Posted on 31 March 2008 by Danielle Belton

As long-time St. Louis activist Percy Green took questions Friday at the World Community Center on his decades of activist experiences, he grinned politely at the prospect of answering one audience member’s question, in particular: his thoughts on the efforts to recall St. Louis Mayor Francis Slay.

“I thought you would never ask,” he laughed.

The occasion of Green’s lecture was a discussion on protesting and the Civil Rights Movement of the 1960s, of which he was a leading voice here in St. Louis. The event was hosted by the Peace Economy Project. After speaking for more than an hour-and-a-half, the final question he took was about the recall effort.

Green used the question as a platform to jump from addressing the legwork for signature-gathering for the recall effort to giving his opinion on the fight between Slay and his African-American constituency.

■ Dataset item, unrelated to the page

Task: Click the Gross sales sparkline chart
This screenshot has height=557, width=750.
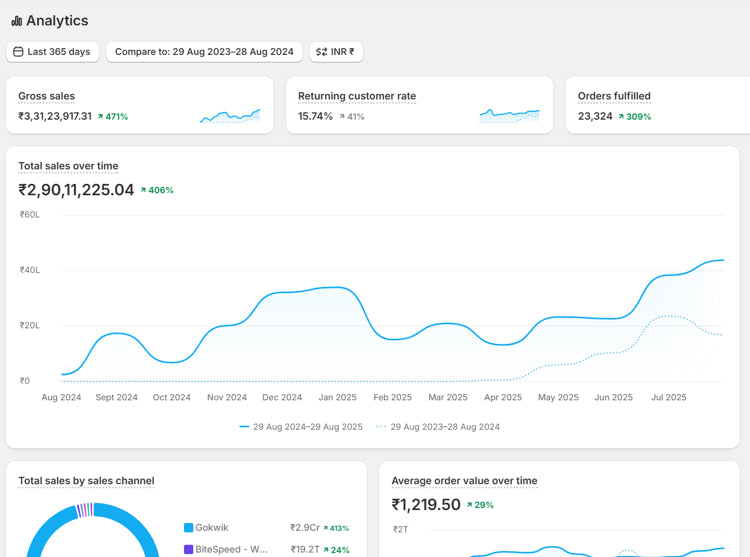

“Most of us don’t see Chief (Sherman) George and the recall Slay effort as a fight against blacks and City Hall,” Green said. “Others feel like Slay has been a poor manager of the city. Lots of the resources the current administration has used — like the new stadium — we needed a new stadium like a hole in the head. It wasn’t a new stadium. It was a replacement stadium.”

Green said Slay has misused city funds to reward business interest that have not benefited the city as a whole. He cited as the debate over the new Busch Stadium as an example where he believed the taxpayers were manipulated by the “false crisis” of Cardinal management threatening to move the team. Green saw it as a bluff.

“All of that was a game. They weren’t going any place,” Green said. “You don’t want administrators who are going to be gouging taxpayers whether they’re black or not.”

Green also gave his perspective on the firing of embattled Fire Chief Sherman George. While much has been reported of the fight being over hiring practices and race issues, Green, who was also fired by Francis Slay in 2001 from his post as head of the city’s minority business-certification program, said George’s dismissal had everything to do with money.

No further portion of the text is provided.